# WHAT YOU ARE ASKED TO DO
Answer these questions using the article on NVIDIA Ising below.
1. What does Jensen Huang call artificial intelligence in relation to future quantum machines?
2. How much faster than pyMatching are the Ising Decoding models said to be?
3. What size does Resonance project the quantum computing market will surpass by 2030?

# DOCUMENT PASSAGE
==========

NVIDIA on Tuesday announced what it said is the world’s first family of open-source artificial intelligence models designed to accelerate the development of practical quantum computers, as the chipmaker pushes deeper into tools for emerging computing systems.
The new model family, called NVIDIA Ising, is aimed at two of the biggest obstacles facing the quantum computing industry: calibrating quantum processors and correcting the errors that arise as fragile quantum systems operate. NVIDIA said the models can help researchers and companies build more scalable and reliable quantum machines capable of eventually running useful applications.
In a statement, CEO Jensen Huang said artificial intelligence is becoming central to making quantum computing practical, describing AI as the “control plane” for future quantum machines.
NVIDIA said the Ising family includes customizable models, tools and data for quantum calibration and quantum error-correction decoding. One model, Ising Calibration, is a vision-language model designed to interpret measurements from quantum processors and automate calibration tasks, which the company said could reduce the process from days to hours. Another, Ising Decoding, includes two variants of a 3D convolutional neural network optimized either for speed or accuracy in real-time quantum error correction. NVIDIA said those models are up to 2.5 times faster and three times more accurate than pyMatching, which it described as the current open-source industry standard.
The company said the models are already being adopted by a range of companies, universities and national laboratories. Users of Ising Calibration include Atom Computing, Academia Sinica, EeroQ, Conductor Quantum, Fermilab, Harvard’s John A. Paulson School of Engineering and Applied Sciences, Infleqtion, IonQ, IQM Quantum Computers, Lawrence Berkeley National Laboratory’s Advanced Quantum Testbed, Q-CTRL and the U.K. National Physical Laboratory. NVIDIA said Ising Decoding is being deployed by Cornell University, EdenCode, Infleqtion, IQM Quantum Computers, Quantum Elements, Sandia National Laboratories, SEEQC, the University of California San Diego, UC Santa Barbara, the University of Chicago, the University of Southern California and Yonsei University.
NVIDIA said it is also releasing a cookbook of quantum-computing workflows, training data and NVIDIA NIM microservices to help developers fine-tune the models for specific hardware and use cases while keeping control of their data and infrastructure. The models can also run locally on researchers’ systems, the company said.
The launch adds to NVIDIA’s broader portfolio of open models, which includes systems for agentic AI, physical AI, autonomous vehicles, robotics and biomedical research. The company said Ising is designed to complement its CUDA-Q software platform for hybrid quantum-classical computing and to integrate with NVQLink, its QPU-GPU interconnect aimed at real-time control and error correction in quantum systems.
Quantum computing remains an emerging field in which companies and researchers are trying to make unstable quantum bits, or qubits, reliable enough for large-scale use. NVIDIA cited analyst firm Resonance as projecting that the quantum computing market will surpass $11 billion by 2030, though the industry’s growth is expected to depend heavily on breakthroughs in engineering challenges such as error correction and scalability.

==========

# ENTRIES SUPPLIED

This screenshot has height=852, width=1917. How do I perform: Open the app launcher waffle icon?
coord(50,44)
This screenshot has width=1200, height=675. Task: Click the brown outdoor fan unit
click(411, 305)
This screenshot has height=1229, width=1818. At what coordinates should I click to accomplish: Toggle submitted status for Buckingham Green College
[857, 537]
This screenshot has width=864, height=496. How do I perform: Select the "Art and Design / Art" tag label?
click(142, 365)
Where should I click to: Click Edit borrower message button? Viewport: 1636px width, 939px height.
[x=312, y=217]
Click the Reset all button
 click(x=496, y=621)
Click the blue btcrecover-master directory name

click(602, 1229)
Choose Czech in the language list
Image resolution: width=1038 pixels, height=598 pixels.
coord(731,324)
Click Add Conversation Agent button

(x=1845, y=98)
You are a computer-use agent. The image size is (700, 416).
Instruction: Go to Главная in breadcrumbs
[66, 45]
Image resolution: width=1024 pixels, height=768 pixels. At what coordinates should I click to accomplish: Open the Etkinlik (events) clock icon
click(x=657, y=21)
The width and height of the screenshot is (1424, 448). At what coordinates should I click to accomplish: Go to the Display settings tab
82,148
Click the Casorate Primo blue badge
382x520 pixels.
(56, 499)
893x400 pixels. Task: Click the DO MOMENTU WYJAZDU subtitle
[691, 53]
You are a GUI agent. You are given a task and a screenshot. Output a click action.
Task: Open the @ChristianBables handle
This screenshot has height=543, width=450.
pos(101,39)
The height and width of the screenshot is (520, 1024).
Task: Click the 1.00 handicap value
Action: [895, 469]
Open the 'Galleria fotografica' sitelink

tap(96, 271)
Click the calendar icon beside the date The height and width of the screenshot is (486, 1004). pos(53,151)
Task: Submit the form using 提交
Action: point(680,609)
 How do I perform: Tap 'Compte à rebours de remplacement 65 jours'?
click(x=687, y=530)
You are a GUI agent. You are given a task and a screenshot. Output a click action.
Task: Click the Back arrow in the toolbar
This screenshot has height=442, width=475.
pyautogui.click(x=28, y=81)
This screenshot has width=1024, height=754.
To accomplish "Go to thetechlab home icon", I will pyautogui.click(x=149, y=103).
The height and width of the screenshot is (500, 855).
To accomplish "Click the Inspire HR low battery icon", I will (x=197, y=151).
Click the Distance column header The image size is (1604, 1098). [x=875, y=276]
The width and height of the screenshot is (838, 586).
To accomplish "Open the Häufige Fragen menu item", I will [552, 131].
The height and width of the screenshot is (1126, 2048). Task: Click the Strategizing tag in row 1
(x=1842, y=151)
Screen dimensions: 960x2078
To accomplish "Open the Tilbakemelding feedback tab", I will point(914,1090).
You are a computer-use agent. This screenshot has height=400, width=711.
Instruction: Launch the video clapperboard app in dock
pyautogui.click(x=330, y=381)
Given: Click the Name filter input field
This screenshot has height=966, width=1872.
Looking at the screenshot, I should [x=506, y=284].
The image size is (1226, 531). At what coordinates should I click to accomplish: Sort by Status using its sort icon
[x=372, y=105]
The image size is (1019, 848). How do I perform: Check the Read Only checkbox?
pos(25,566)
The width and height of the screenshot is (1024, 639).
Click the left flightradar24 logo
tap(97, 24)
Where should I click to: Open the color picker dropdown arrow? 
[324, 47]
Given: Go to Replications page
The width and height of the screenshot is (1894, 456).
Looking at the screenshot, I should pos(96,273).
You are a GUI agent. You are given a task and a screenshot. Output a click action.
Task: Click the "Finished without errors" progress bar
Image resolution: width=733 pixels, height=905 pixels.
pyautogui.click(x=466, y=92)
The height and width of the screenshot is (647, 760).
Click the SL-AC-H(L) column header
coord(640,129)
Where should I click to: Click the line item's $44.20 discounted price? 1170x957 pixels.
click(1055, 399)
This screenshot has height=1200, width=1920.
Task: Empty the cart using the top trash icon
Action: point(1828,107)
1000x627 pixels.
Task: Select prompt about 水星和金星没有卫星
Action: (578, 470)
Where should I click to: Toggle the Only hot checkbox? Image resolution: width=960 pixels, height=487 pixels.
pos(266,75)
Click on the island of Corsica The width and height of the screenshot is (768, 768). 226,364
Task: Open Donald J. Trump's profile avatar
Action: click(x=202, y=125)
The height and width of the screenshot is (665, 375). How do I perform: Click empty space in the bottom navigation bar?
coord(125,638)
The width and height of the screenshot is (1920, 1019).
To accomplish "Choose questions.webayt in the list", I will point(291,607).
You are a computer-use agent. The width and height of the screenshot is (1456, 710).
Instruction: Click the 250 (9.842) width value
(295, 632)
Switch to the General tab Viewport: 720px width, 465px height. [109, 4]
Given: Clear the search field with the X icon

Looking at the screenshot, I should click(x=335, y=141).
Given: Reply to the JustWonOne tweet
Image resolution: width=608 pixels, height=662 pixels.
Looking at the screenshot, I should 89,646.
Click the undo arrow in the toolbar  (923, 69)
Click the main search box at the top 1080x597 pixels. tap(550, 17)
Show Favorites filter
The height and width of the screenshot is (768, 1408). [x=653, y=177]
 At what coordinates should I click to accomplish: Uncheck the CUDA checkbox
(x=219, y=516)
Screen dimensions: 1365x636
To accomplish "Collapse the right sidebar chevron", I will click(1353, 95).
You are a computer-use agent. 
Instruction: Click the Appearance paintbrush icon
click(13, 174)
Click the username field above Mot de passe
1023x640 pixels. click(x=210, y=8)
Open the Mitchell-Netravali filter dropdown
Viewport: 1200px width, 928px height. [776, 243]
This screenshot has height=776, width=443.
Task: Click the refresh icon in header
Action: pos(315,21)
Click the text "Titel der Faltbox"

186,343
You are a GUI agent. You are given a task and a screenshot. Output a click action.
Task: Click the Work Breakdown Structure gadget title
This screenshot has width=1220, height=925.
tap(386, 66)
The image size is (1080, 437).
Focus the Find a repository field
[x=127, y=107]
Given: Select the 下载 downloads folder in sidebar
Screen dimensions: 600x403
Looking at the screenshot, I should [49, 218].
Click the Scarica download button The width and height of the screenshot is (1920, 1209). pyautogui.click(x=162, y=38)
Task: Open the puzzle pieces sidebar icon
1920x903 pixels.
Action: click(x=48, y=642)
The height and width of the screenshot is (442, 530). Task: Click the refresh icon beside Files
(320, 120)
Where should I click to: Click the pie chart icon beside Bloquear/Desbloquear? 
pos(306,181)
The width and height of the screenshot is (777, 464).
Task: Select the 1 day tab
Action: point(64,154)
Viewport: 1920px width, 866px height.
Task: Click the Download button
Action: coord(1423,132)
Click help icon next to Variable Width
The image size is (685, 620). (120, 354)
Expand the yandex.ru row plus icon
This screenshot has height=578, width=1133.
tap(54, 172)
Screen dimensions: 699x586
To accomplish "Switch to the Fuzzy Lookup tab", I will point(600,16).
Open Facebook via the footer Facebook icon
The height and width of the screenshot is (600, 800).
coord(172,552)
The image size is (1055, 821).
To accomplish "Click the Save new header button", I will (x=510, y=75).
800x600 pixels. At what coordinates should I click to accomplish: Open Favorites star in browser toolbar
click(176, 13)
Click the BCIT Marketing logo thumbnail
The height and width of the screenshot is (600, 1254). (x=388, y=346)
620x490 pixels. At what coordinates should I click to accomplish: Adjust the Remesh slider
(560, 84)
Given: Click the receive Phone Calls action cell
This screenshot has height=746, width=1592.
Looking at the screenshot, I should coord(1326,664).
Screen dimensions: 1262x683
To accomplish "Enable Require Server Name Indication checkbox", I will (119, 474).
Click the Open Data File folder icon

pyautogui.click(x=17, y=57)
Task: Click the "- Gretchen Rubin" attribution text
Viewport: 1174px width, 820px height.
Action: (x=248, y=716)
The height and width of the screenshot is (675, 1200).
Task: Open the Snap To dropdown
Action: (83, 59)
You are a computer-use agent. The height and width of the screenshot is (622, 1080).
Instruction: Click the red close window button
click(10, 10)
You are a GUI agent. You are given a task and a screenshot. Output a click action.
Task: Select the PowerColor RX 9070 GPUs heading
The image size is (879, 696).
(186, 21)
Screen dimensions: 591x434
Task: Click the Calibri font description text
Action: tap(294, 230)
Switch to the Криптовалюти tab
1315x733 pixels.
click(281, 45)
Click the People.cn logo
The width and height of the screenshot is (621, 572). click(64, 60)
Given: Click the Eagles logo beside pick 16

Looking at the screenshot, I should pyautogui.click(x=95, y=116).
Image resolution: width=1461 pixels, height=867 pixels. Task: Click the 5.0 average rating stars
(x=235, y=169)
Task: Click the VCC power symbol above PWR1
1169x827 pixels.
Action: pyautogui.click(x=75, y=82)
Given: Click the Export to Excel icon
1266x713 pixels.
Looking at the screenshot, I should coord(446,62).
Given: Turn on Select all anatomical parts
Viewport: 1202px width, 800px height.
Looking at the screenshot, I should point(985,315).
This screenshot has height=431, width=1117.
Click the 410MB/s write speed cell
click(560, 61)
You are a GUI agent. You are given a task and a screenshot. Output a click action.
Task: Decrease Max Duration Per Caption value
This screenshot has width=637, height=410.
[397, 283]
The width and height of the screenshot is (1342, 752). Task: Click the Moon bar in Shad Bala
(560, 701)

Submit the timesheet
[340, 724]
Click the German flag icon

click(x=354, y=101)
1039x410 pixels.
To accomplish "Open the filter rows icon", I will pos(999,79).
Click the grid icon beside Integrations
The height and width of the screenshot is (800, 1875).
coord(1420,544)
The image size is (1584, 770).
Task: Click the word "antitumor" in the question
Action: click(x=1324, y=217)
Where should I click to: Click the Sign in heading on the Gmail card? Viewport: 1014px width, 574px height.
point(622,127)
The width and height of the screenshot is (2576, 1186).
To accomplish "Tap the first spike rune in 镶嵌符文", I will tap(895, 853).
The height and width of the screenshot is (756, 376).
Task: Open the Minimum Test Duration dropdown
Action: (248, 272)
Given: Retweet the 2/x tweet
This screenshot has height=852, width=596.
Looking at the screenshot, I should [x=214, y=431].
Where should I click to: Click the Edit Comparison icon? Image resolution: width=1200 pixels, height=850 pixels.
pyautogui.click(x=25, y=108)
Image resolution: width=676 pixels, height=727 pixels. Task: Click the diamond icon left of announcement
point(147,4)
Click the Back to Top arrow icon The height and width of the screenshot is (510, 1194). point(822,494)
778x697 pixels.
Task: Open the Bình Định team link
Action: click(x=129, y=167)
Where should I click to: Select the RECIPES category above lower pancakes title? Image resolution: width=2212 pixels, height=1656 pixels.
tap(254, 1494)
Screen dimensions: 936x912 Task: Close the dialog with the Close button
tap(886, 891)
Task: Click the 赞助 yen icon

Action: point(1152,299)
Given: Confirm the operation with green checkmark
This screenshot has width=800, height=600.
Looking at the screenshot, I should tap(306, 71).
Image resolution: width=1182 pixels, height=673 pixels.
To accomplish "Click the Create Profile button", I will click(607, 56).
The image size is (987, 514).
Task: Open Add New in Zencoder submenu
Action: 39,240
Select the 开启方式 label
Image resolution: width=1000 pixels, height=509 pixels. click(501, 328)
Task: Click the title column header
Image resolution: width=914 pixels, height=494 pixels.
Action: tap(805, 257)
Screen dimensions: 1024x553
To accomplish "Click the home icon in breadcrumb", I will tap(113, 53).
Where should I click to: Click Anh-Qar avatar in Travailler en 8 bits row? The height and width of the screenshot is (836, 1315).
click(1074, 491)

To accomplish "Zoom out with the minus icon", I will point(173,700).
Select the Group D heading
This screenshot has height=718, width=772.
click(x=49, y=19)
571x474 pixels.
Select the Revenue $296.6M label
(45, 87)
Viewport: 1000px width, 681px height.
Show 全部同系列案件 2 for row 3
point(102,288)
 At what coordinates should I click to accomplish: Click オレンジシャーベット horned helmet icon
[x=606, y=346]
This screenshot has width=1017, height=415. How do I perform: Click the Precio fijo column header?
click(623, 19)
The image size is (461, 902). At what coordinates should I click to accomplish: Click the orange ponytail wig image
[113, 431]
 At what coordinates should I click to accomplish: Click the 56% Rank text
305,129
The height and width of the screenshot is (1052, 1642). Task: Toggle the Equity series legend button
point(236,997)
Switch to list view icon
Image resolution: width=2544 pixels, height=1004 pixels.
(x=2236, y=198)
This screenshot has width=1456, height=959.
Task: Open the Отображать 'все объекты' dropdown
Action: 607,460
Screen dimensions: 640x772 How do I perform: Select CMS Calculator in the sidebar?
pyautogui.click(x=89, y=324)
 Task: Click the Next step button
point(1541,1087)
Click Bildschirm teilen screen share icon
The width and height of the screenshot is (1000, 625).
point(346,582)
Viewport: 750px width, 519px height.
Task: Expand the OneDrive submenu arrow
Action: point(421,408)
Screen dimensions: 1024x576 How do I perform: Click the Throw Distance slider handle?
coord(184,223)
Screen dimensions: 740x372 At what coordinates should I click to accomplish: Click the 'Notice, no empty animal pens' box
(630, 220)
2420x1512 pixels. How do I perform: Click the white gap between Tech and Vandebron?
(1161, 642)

==========

# WRITTEN REPLY
1. The "control plane."
2. Up to 2.5 times faster.
3. $11 billion.